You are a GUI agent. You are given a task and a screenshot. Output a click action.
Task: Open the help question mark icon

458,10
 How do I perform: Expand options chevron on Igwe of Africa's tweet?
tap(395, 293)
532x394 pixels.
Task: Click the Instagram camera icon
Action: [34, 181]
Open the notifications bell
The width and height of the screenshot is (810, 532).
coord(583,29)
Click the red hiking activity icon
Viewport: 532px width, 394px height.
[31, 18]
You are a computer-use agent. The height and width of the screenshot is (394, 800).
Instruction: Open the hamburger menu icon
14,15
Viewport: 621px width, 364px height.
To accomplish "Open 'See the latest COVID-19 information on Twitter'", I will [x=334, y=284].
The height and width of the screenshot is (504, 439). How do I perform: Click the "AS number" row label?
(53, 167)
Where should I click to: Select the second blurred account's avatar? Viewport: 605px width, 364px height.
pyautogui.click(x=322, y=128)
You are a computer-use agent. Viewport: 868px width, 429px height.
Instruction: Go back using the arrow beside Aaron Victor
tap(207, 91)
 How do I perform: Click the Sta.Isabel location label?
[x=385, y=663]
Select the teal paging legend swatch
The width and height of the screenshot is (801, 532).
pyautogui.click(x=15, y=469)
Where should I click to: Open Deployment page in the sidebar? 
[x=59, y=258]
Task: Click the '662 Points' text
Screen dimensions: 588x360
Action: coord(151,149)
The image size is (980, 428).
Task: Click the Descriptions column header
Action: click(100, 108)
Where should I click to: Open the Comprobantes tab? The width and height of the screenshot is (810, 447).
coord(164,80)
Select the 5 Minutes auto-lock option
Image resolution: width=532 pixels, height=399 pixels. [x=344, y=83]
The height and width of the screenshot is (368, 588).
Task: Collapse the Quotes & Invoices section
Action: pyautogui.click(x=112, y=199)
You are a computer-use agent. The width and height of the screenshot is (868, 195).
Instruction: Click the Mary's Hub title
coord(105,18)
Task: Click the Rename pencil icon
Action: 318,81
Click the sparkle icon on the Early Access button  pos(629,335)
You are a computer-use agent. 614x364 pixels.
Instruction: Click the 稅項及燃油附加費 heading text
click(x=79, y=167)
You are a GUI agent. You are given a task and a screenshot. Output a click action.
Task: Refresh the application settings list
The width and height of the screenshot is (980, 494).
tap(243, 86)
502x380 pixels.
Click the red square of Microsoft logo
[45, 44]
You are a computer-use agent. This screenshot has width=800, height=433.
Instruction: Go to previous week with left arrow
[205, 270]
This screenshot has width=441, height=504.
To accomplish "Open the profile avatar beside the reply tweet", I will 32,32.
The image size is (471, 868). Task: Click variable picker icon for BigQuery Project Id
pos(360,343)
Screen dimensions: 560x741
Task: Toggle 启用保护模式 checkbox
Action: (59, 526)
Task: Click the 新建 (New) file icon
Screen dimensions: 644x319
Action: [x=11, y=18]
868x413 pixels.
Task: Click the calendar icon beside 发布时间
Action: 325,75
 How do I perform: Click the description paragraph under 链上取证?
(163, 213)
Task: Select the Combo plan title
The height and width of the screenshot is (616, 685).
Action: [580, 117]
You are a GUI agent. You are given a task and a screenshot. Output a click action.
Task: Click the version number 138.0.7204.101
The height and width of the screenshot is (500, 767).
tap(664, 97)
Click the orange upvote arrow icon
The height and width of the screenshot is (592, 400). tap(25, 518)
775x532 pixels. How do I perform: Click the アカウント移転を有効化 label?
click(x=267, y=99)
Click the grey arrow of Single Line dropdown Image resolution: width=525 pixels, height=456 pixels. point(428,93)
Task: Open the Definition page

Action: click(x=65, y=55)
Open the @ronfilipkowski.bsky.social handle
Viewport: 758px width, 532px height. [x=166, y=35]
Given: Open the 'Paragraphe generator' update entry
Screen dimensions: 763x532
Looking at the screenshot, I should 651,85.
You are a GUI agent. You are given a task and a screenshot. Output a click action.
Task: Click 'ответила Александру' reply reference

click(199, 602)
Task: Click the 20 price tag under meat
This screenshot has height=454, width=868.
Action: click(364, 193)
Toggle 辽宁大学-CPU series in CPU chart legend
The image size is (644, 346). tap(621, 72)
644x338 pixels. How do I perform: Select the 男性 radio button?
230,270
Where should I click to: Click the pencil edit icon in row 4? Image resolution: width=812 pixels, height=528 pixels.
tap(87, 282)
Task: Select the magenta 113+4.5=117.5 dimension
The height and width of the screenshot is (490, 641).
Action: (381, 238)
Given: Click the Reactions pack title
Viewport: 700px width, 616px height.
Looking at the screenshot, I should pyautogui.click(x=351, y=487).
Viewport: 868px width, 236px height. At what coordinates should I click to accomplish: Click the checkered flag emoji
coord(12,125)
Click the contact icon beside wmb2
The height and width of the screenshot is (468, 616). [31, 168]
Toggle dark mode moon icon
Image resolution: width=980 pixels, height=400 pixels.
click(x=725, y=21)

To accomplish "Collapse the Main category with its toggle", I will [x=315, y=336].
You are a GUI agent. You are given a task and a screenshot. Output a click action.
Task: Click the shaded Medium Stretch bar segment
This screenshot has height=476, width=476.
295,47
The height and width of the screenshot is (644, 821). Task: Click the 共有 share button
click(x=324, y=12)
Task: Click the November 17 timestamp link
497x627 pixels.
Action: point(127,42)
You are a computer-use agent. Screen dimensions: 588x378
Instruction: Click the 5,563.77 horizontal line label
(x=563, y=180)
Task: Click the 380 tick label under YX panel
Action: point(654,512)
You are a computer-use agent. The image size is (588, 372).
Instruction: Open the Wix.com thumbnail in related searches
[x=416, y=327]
--
> **Work to be completed**: Could you print the material above once more, exactly as it stands?

> **Response box**:
You are a GUI agent. You are given a task and a screenshot. Output a click action.
Task: Open the help question mark icon

458,10
 How do I perform: Expand options chevron on Igwe of Africa's tweet?
tap(395, 293)
532x394 pixels.
Task: Click the Instagram camera icon
Action: [34, 181]
Open the notifications bell
The width and height of the screenshot is (810, 532).
coord(583,29)
Click the red hiking activity icon
Viewport: 532px width, 394px height.
[31, 18]
You are a computer-use agent. The height and width of the screenshot is (394, 800).
Instruction: Open the hamburger menu icon
14,15
Viewport: 621px width, 364px height.
To accomplish "Open 'See the latest COVID-19 information on Twitter'", I will [x=334, y=284].
The height and width of the screenshot is (504, 439). How do I perform: Click the "AS number" row label?
(53, 167)
Where should I click to: Select the second blurred account's avatar? Viewport: 605px width, 364px height.
pyautogui.click(x=322, y=128)
You are a computer-use agent. Viewport: 868px width, 429px height.
Instruction: Go back using the arrow beside Aaron Victor
tap(207, 91)
 How do I perform: Click the Sta.Isabel location label?
[x=385, y=663]
Select the teal paging legend swatch
The width and height of the screenshot is (801, 532).
pyautogui.click(x=15, y=469)
Where should I click to: Open Deployment page in the sidebar? 
[x=59, y=258]
Task: Click the '662 Points' text
Screen dimensions: 588x360
Action: coord(151,149)
The image size is (980, 428).
Task: Click the Descriptions column header
Action: click(100, 108)
Where should I click to: Open the Comprobantes tab? The width and height of the screenshot is (810, 447).
coord(164,80)
Select the 5 Minutes auto-lock option
Image resolution: width=532 pixels, height=399 pixels. [x=344, y=83]
The height and width of the screenshot is (368, 588).
Task: Collapse the Quotes & Invoices section
Action: pyautogui.click(x=112, y=199)
You are a computer-use agent. The width and height of the screenshot is (868, 195).
Instruction: Click the Mary's Hub title
coord(105,18)
Task: Click the Rename pencil icon
Action: 318,81
Click the sparkle icon on the Early Access button  pos(629,335)
You are a computer-use agent. 614x364 pixels.
Instruction: Click the 稅項及燃油附加費 heading text
click(x=79, y=167)
You are a GUI agent. You are given a task and a screenshot. Output a click action.
Task: Refresh the application settings list
The width and height of the screenshot is (980, 494).
tap(243, 86)
502x380 pixels.
Click the red square of Microsoft logo
[45, 44]
You are a computer-use agent. This screenshot has width=800, height=433.
Instruction: Go to previous week with left arrow
[205, 270]
This screenshot has width=441, height=504.
To accomplish "Open the profile avatar beside the reply tweet", I will 32,32.
The image size is (471, 868). Task: Click variable picker icon for BigQuery Project Id
pos(360,343)
Screen dimensions: 560x741
Task: Toggle 启用保护模式 checkbox
Action: (59, 526)
Task: Click the 新建 (New) file icon
Screen dimensions: 644x319
Action: [x=11, y=18]
868x413 pixels.
Task: Click the calendar icon beside 发布时间
Action: 325,75
 How do I perform: Click the description paragraph under 链上取证?
(163, 213)
Task: Select the Combo plan title
The height and width of the screenshot is (616, 685).
Action: [580, 117]
You are a GUI agent. You are given a task and a screenshot. Output a click action.
Task: Click the version number 138.0.7204.101
The height and width of the screenshot is (500, 767).
tap(664, 97)
Click the orange upvote arrow icon
The height and width of the screenshot is (592, 400). tap(25, 518)
775x532 pixels. How do I perform: Click the アカウント移転を有効化 label?
click(x=267, y=99)
Click the grey arrow of Single Line dropdown Image resolution: width=525 pixels, height=456 pixels. point(428,93)
Task: Open the Definition page

Action: click(x=65, y=55)
Open the @ronfilipkowski.bsky.social handle
Viewport: 758px width, 532px height. [x=166, y=35]
Given: Open the 'Paragraphe generator' update entry
Screen dimensions: 763x532
Looking at the screenshot, I should 651,85.
You are a GUI agent. You are given a task and a screenshot. Output a click action.
Task: Click 'ответила Александру' reply reference

click(199, 602)
Task: Click the 20 price tag under meat
This screenshot has height=454, width=868.
Action: click(364, 193)
Toggle 辽宁大学-CPU series in CPU chart legend
The image size is (644, 346). tap(621, 72)
644x338 pixels. How do I perform: Select the 男性 radio button?
230,270
Where should I click to: Click the pencil edit icon in row 4? Image resolution: width=812 pixels, height=528 pixels.
tap(87, 282)
Task: Select the magenta 113+4.5=117.5 dimension
The height and width of the screenshot is (490, 641).
Action: (381, 238)
Given: Click the Reactions pack title
Viewport: 700px width, 616px height.
Looking at the screenshot, I should pyautogui.click(x=351, y=487).
Viewport: 868px width, 236px height. At what coordinates should I click to accomplish: Click the checkered flag emoji
coord(12,125)
Click the contact icon beside wmb2
The height and width of the screenshot is (468, 616). [31, 168]
Toggle dark mode moon icon
Image resolution: width=980 pixels, height=400 pixels.
click(x=725, y=21)

To accomplish "Collapse the Main category with its toggle", I will [x=315, y=336].
You are a GUI agent. You are given a task and a screenshot. Output a click action.
Task: Click the shaded Medium Stretch bar segment
This screenshot has height=476, width=476.
295,47
The height and width of the screenshot is (644, 821). Task: Click the 共有 share button
click(x=324, y=12)
Task: Click the November 17 timestamp link
497x627 pixels.
Action: point(127,42)
You are a computer-use agent. Screen dimensions: 588x378
Instruction: Click the 5,563.77 horizontal line label
(x=563, y=180)
Task: Click the 380 tick label under YX panel
Action: point(654,512)
You are a computer-use agent. The image size is (588, 372).
Instruction: Open the Wix.com thumbnail in related searches
[x=416, y=327]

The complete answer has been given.